- Opening Delimiter -
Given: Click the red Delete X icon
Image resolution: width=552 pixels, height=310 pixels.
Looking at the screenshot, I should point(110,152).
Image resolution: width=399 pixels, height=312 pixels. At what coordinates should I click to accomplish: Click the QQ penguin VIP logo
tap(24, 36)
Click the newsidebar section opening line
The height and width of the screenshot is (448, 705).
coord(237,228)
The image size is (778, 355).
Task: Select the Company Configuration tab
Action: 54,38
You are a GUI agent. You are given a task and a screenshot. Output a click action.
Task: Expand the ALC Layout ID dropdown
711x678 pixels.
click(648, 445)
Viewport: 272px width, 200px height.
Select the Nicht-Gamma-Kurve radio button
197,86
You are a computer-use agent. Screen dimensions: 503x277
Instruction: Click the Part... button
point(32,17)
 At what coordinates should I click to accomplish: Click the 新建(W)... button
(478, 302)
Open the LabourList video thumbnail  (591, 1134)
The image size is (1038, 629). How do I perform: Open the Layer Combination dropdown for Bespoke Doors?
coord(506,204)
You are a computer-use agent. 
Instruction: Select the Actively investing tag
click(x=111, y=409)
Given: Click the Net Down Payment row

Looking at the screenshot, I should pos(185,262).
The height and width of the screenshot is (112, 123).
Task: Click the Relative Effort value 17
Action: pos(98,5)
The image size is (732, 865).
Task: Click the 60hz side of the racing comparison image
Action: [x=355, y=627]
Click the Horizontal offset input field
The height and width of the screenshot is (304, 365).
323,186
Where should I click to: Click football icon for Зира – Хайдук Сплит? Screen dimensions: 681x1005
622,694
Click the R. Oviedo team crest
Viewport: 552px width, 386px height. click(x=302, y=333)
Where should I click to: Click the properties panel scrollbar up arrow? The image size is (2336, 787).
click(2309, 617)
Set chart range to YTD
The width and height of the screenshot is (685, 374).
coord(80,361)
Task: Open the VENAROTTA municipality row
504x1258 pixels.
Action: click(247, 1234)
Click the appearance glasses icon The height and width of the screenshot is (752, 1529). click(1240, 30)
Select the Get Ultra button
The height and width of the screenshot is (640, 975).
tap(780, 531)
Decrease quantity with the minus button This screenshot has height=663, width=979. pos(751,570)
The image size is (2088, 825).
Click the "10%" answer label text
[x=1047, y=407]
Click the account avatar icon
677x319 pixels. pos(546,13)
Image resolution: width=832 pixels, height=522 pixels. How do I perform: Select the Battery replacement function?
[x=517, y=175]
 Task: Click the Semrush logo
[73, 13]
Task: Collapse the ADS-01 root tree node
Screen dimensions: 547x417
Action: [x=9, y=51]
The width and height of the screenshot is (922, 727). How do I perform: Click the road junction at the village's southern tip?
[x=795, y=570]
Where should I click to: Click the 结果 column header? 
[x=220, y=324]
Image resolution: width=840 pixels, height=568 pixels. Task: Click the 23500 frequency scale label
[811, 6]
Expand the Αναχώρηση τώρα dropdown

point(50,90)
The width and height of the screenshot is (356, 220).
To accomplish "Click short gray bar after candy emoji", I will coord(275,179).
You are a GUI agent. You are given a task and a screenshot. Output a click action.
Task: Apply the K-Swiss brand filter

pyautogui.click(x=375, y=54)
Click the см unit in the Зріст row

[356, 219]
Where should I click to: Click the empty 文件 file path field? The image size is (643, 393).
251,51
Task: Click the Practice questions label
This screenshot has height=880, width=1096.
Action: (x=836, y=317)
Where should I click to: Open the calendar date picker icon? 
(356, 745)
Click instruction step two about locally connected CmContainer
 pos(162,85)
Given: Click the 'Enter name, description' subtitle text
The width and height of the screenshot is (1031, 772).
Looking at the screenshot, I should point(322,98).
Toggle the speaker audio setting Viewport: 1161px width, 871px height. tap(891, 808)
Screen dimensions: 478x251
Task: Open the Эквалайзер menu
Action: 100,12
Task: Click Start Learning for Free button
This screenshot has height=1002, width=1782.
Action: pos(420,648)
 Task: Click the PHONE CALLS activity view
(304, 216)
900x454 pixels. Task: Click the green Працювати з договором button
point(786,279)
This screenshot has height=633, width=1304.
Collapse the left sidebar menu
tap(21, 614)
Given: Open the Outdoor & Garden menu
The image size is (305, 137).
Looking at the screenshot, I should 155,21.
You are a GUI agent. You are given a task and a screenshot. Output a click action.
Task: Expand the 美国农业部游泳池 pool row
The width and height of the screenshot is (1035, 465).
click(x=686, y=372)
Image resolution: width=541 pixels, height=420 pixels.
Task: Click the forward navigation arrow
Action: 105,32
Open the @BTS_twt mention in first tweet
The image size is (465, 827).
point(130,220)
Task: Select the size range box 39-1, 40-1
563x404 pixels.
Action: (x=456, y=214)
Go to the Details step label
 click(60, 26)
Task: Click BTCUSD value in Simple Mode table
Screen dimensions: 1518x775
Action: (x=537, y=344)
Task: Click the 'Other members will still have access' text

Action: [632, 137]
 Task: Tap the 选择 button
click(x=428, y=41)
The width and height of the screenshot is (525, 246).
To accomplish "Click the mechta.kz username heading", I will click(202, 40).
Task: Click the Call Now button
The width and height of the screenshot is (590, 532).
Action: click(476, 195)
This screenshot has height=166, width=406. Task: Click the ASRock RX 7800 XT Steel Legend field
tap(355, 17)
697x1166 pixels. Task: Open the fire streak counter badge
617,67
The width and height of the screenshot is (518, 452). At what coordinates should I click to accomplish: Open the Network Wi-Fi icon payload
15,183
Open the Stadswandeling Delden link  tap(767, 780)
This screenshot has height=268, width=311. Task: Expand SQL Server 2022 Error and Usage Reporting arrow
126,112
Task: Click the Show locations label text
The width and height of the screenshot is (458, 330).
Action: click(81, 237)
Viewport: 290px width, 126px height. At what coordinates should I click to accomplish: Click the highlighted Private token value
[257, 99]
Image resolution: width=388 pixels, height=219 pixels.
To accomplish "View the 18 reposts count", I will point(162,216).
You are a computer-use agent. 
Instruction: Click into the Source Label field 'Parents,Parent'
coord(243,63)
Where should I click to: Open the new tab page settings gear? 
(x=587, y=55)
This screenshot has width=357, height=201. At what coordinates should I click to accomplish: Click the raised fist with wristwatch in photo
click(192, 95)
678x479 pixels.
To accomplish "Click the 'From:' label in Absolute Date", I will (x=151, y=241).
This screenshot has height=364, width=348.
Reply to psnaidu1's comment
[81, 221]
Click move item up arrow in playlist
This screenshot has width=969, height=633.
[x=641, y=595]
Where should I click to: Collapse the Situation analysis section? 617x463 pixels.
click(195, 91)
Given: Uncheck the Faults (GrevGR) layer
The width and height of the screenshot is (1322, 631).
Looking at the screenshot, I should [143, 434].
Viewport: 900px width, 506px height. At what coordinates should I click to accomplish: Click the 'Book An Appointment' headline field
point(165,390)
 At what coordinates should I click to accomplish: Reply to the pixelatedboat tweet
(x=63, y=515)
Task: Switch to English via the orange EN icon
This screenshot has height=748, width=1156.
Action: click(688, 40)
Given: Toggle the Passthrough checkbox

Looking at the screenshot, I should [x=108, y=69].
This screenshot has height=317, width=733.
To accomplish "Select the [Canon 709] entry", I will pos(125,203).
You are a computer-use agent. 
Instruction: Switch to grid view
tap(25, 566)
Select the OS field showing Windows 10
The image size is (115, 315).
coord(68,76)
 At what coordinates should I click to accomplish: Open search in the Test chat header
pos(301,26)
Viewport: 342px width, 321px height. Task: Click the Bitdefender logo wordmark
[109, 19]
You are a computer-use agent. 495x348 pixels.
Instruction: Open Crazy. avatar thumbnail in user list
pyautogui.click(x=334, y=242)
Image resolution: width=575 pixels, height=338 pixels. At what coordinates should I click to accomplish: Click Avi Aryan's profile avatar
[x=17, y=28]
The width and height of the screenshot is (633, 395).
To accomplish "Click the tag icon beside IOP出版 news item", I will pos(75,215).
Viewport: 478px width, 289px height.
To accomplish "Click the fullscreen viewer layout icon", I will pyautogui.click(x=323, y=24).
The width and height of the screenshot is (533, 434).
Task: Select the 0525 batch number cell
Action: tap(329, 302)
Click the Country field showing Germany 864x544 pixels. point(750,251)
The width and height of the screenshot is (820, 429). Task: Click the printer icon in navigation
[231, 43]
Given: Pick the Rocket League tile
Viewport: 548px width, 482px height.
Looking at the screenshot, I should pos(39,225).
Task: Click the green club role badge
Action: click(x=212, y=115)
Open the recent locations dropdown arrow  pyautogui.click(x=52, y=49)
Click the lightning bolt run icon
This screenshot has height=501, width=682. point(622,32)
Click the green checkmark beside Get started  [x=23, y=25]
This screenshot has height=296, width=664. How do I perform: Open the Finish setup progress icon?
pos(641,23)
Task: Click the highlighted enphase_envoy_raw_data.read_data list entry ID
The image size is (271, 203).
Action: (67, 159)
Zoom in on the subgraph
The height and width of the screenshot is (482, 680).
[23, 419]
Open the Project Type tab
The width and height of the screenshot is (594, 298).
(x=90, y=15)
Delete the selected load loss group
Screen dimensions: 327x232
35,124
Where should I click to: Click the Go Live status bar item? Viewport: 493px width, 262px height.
- Closing Delimiter -
From the records above, transcribe exactly the run of lines that opens with the line holding "Image resolution: width=399" and closes with the line holding "You are a computer-use agent. Screen", both included.

Image resolution: width=399 pixels, height=312 pixels. At what coordinates should I click to accomplish: Click the QQ penguin VIP logo
tap(24, 36)
Click the newsidebar section opening line
The height and width of the screenshot is (448, 705).
coord(237,228)
The image size is (778, 355).
Task: Select the Company Configuration tab
Action: 54,38
You are a GUI agent. You are given a task and a screenshot. Output a click action.
Task: Expand the ALC Layout ID dropdown
711x678 pixels.
click(648, 445)
Viewport: 272px width, 200px height.
Select the Nicht-Gamma-Kurve radio button
197,86
You are a computer-use agent. Screen dimensions: 503x277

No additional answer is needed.